Fin de vie, génériques, politique de santé… ces médecins revendiquent des opinions tranchées sur des sujets qui vous concernent. Cet été, Egora.fr leur donne la parole. Deuxième volet aujourd’hui, le Dr Sauveur Boukris* s’indigne du blanc-seing donné par les pouvoirs publics aux médicaments génériques.

 

“Ce qui me choque, c’est qu’on affirme que sur le plan scientifique, les médicaments génériques sont des copies conformes des médicaments princeps. Alors que c’est faux. Les génériques sont différents de la molécule originale d’une part, et sont différents entre eux d’autre part. Et ces différences ont des conséquences sur les patients.

La Commission européenne, dans son souci de faire la promotion du générique, a donné une définition très large qui englobe beaucoup de choses. Pour elle, les différents sels qui composent le principe actif sont équivalents, les modifications chimiques qu’on peut apporter sur un principe actif sont équivalentes. Un comprimé ? Une gélule ? C’est pareil. Un médicament à libération rapide ou à libération lente ? C’est pareil. Ca, si vous en parler à un chimiste ou à un pharmacologue, il tombe de sa chaise. On considère que grosso modo, ils ont toléré des variations de biodisponibilité de -20% à +20%. Mais ces variations ont des conséquences cliniques pour le malade !

 

Si ca peut faire faire des économies à la sécu, et que l’efficacité est la même, très bien

La différence entre les génériques et les princeps n’est pas du tout prise en compte du tout par les pouvoirs publics. Voyant que les déficits de la sécurité sociale augmentaient année après année, ils ont pensé que la promotion des génériques était la solution qui allait résoudre le problème.

Je n’avais pas d’a priori dogmatique. Si ca peut faire faire des économies à la sécu, et que l’efficacité est la même, très bien. Simplement, quand on a commencé à prescrire des génériques, on avait des patients qui revenaient nous voir. Ils disaient “Docteur vous m’avez donné des génériques, mais ce n’est pas aussi efficace, les douleurs reviennent, j’ai des brûlures d’estomac, des nausées”. Au début, ma première réflexion a été de leur dire “Mais non, c’est dans votre tête, c’est une vue de l’esprit. Générique et princeps, c’est pareil”. Mais quand vous avez des dizaines, des vingtaines de patients qui vous disent la même chose, vous finissez par vous poser des questions. Les malades ne sont pas tous des fous, et il faut bien en ternir compte.

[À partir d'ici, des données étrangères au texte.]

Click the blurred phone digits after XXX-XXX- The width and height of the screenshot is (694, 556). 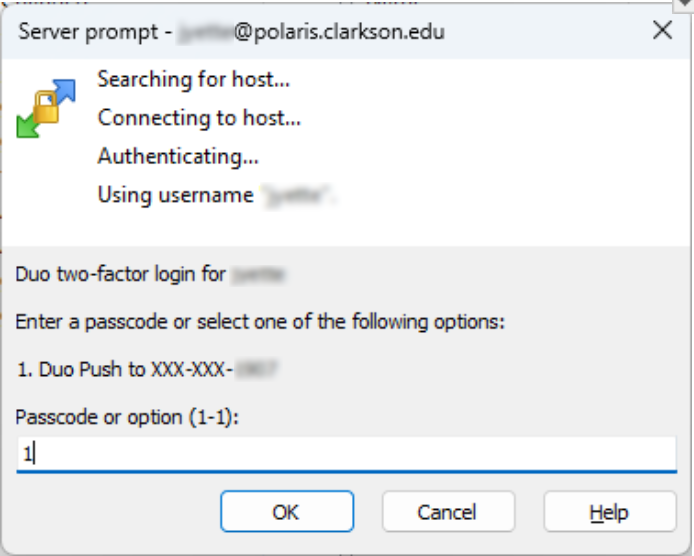(x=255, y=369)
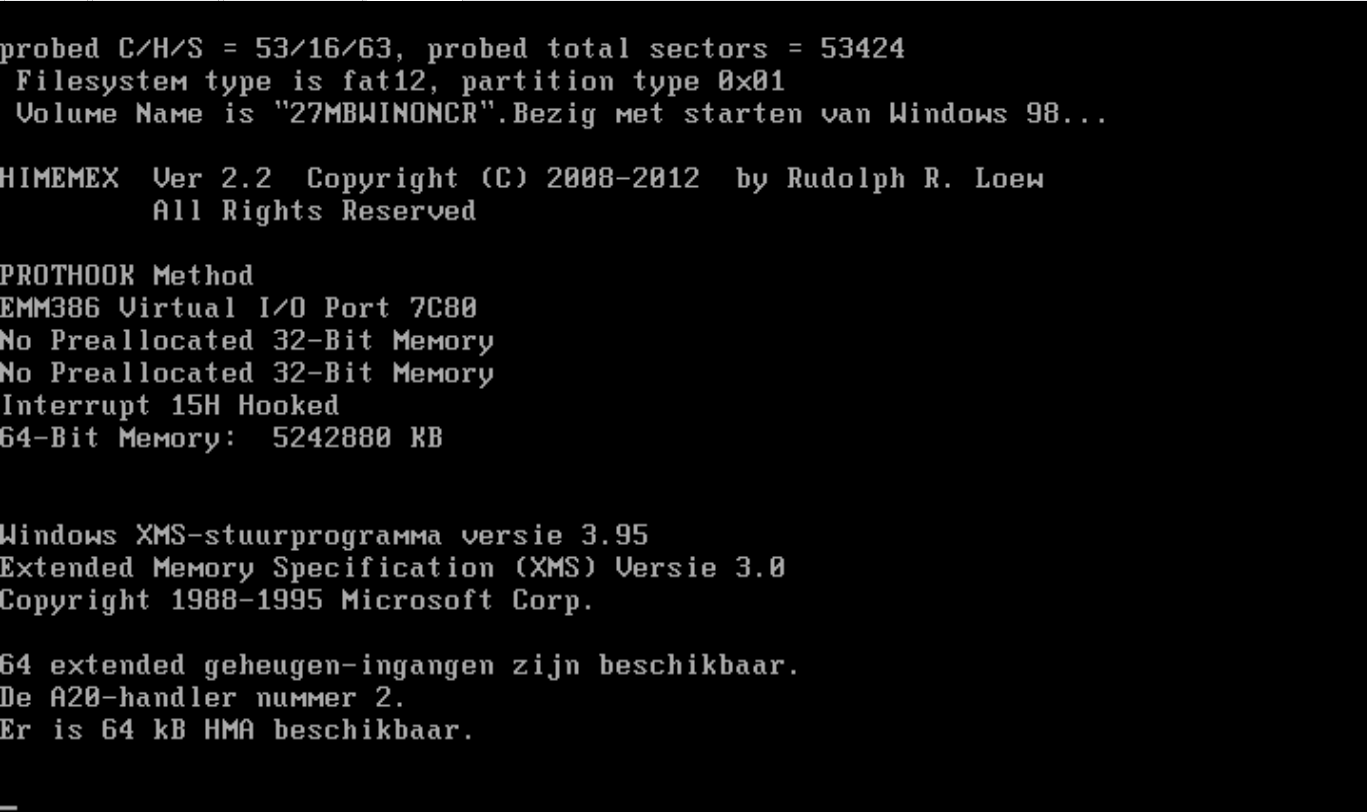The width and height of the screenshot is (1367, 812).
Task: Click 'Copyright 1988-1995 Microsoft Corp.' line
Action: [297, 600]
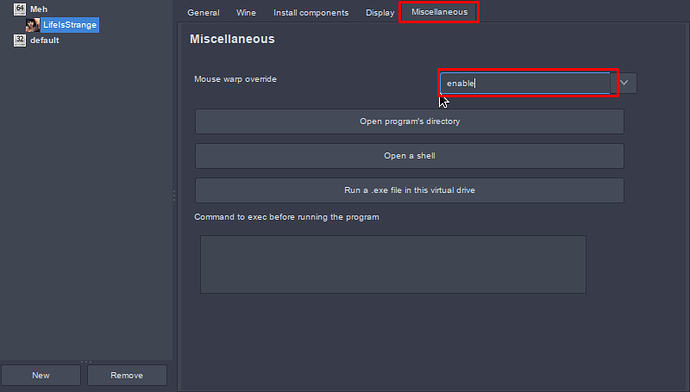This screenshot has height=392, width=690.
Task: Click the 64-bit Meh drive icon
Action: pos(20,9)
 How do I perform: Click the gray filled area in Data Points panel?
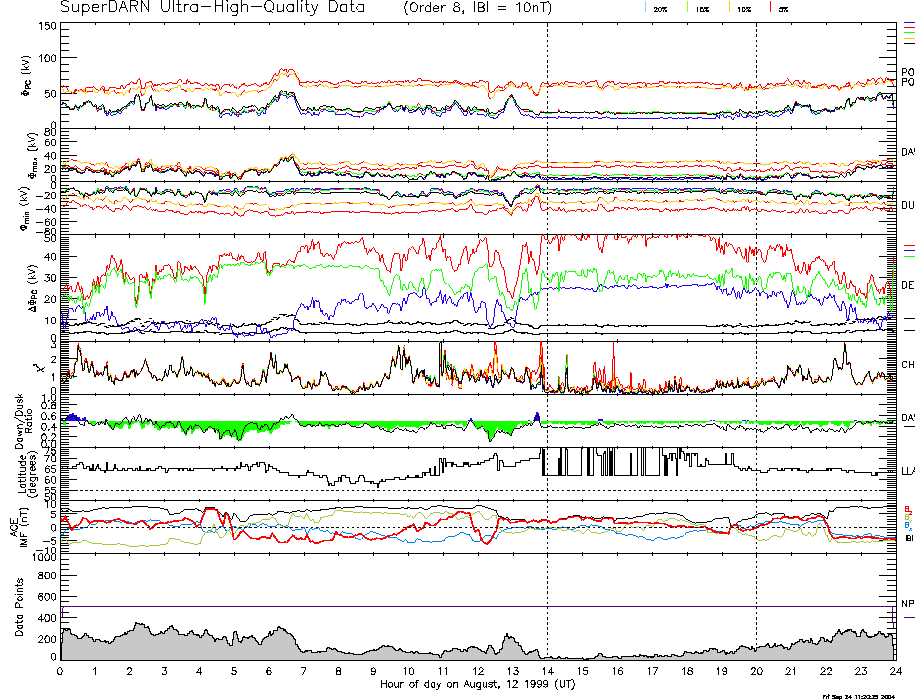click(200, 645)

Il n’y a pas que moi qui le dis ! Il y a des experts, l’Académie nationale de médecine, l’Igas a remis un rapport à la ministre, le CISS… Tous font remonter les mêmes observations. Depuis 2008, des médecins, des hospitaliers, tirent la sonnette d’alarme. Mais on nous dit “Il faut faire des économies, circulez y’a rien à voir”.

 

Les fabricants ne font aucun investissement dans la recherche ni dans le développement

Les intérêts économiques prévalent clairement sur la santé des patients. La priorité du malade est mise en berne. La fabrication des génériques, c’est avant tout une question d’argent : faire des économies pour les pouvoirs publics, et faire des profits pour les entreprises de génériques. Les fabricants ne font aucun investissement dans la recherche ni dans le développement, et ils réduisent le coût de la main d’œuvre pour vendre le médicament le moins cher possible et accorder des remises les plus importantes aux pharmaciens. Les génériques, ce n’est qu’une affaire de gros sous.

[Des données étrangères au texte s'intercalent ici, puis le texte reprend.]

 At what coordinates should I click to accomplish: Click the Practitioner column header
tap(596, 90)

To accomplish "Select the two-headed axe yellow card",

Ce qui est complètement aberrant, c’est que certains génériques sont même plus chers que les princeps ! Certains laboratoires s’alignent sur le prix du générique. Par exemple, la molécule originale du Lexomil est moins chère que le générique. Vous avez la même chose dans le Spasfon.

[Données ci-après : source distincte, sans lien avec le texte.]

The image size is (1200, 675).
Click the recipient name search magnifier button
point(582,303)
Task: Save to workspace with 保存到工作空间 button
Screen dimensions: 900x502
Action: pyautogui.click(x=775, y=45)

Cette politique du générique a été faite en dépit du bon sens. Il y a des aberrations, il y a du forcing. Il y a une sorte de consensus des experts, des politiques, des économistes, qui disent tous “C’est pareil”. Jusqu’au prochain scandale.”

 

Source :
www.egora.fr
Auteur : F. Na

 

* Sauveur Boukris est médecin généraliste à Paris depuis plus de vingt ans. Il est aussi enseignant à la faculté Bichat et Lariboisière, et auteur de nombreux ouvrages dont Médicaments génériques, la grand arnaque ou La fabrique de malades, ces maladies qu’on nous invente (Le Cherche Midi).